If we denote the distribution of a given state $X_n$ by a row vector

\[ P_n = [p_1, \ldots, p_n], \quad p_i = \mathbb{P}(X_n = i),\]

then

\[ \begin{align*} P_{n+1} & = [\mathbb{P}(X_{n+1} = j)]_{j=1, \ldots, n} = \left[\sum_{i=1}^n \mathbb{P}(X_{n+1} = j | X_n = i) \mathbb{P}(X_n = 1)\right]_{j=1, \ldots, n} \\ & = \left[\sum_{i=1}^n K_{i, j} p_i\right]_{j=1, \ldots, n} = \begin{bmatrix} p_1 & p_2 & \cdots & p_n\end{bmatrix} \begin{bmatrix} k_{1,1} & k_{1,2} & \cdots & k_{1,n} \\ k_{2,1} & k_{2,2} & \ddots & \vdots \\ \vdots & \ddots & \ddots & k_{n-1,n} \\ k_{n,1} & \cdots & k_{n,n-1} & k_{n,n} \end{bmatrix} = P_n K, \end{align*}\]

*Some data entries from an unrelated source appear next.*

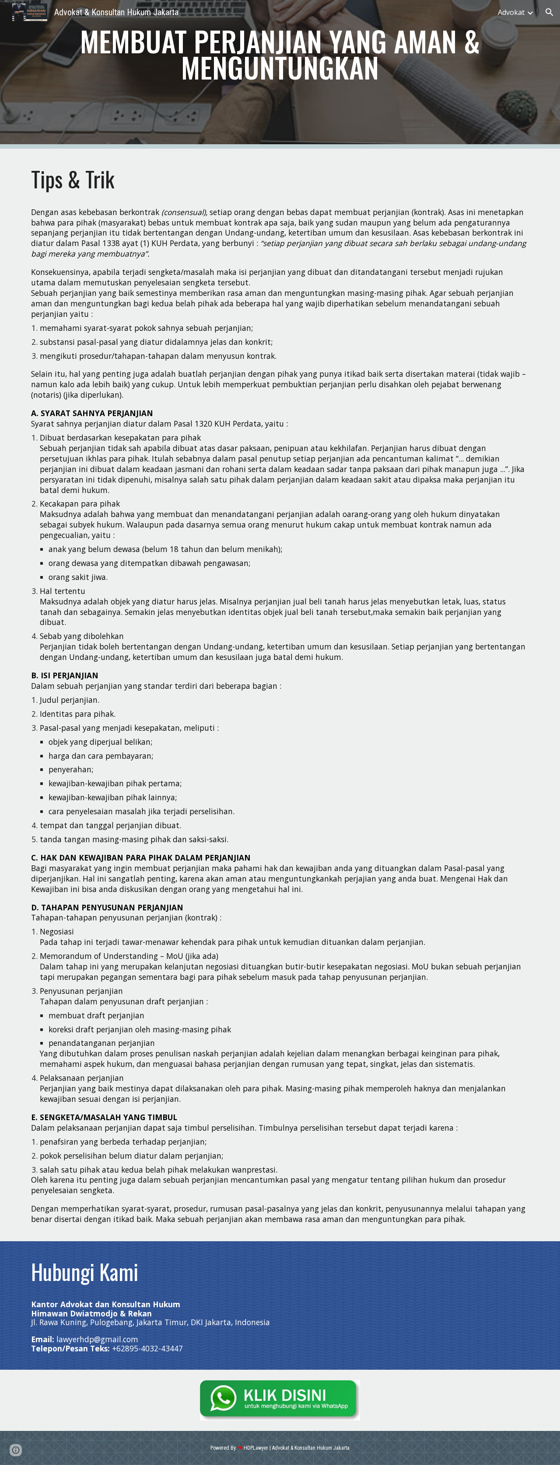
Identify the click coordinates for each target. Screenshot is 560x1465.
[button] (549, 12)
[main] (280, 54)
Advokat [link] (511, 12)
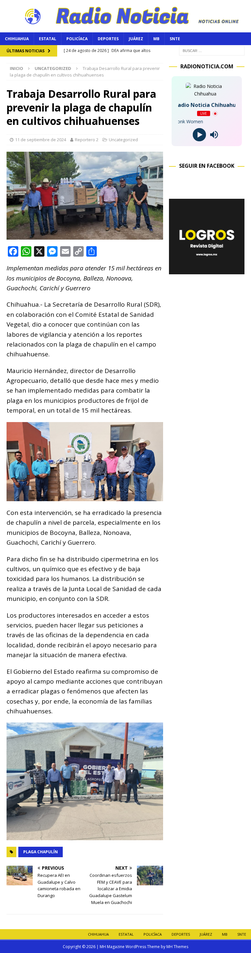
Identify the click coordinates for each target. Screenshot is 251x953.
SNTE (175, 39)
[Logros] (206, 270)
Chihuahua (17, 39)
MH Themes (177, 946)
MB (156, 39)
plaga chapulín (40, 852)
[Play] (199, 135)
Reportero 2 (86, 140)
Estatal (47, 39)
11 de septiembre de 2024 (40, 140)
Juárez (136, 39)
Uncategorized (123, 140)
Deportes (108, 39)
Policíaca (77, 39)
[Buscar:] (211, 50)
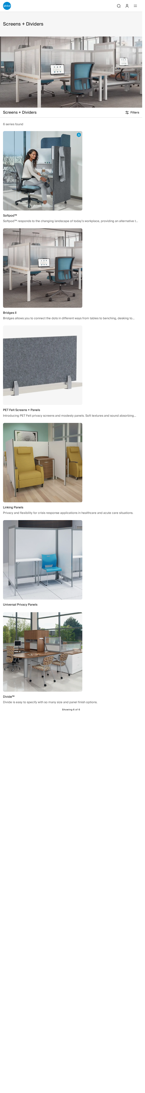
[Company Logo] (7, 6)
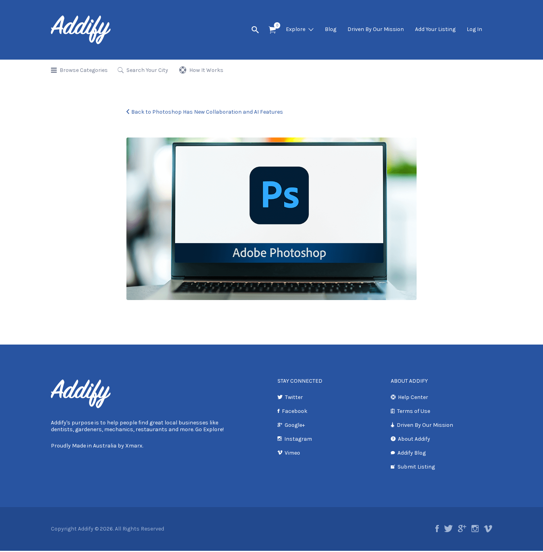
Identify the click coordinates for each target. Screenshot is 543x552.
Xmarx (133, 445)
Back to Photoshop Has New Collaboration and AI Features (207, 111)
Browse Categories (84, 70)
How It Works (206, 70)
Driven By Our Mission (375, 29)
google (462, 528)
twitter (448, 528)
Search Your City (147, 70)
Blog (330, 29)
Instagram (298, 439)
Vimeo (292, 452)
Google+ (295, 425)
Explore (295, 29)
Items (272, 30)
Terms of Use (413, 411)
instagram (475, 528)
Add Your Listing (435, 29)
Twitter (294, 397)
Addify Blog (412, 452)
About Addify (414, 439)
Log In (474, 29)
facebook (437, 528)
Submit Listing (416, 466)
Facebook (294, 411)
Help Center (413, 397)
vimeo (488, 528)
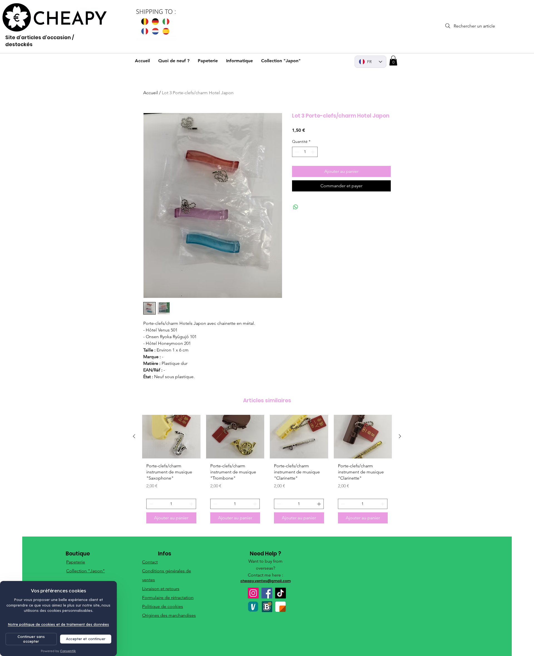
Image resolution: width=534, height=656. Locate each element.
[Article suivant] (400, 436)
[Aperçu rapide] (171, 436)
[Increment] (313, 152)
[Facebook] (266, 593)
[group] (267, 471)
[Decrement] (296, 152)
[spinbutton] (305, 152)
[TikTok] (280, 593)
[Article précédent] (134, 436)
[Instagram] (253, 593)
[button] (393, 61)
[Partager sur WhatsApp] (295, 207)
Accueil (150, 92)
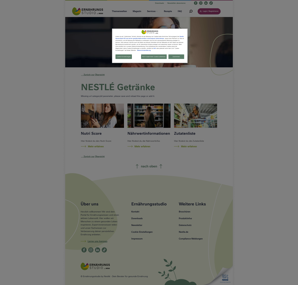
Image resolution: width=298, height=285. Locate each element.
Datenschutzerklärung (144, 50)
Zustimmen (176, 56)
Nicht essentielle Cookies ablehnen (153, 56)
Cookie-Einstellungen (124, 56)
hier (155, 48)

where the product $P_n K$ is to be understood as the matrix product of a row vector $[p_1, \ldots, p_n]$ of the distribution of $X_n$ with the transition matrix $K,$ to yield another row vector with the distributions for the next state. Thus, $K$ is also a representation of the Markov operator.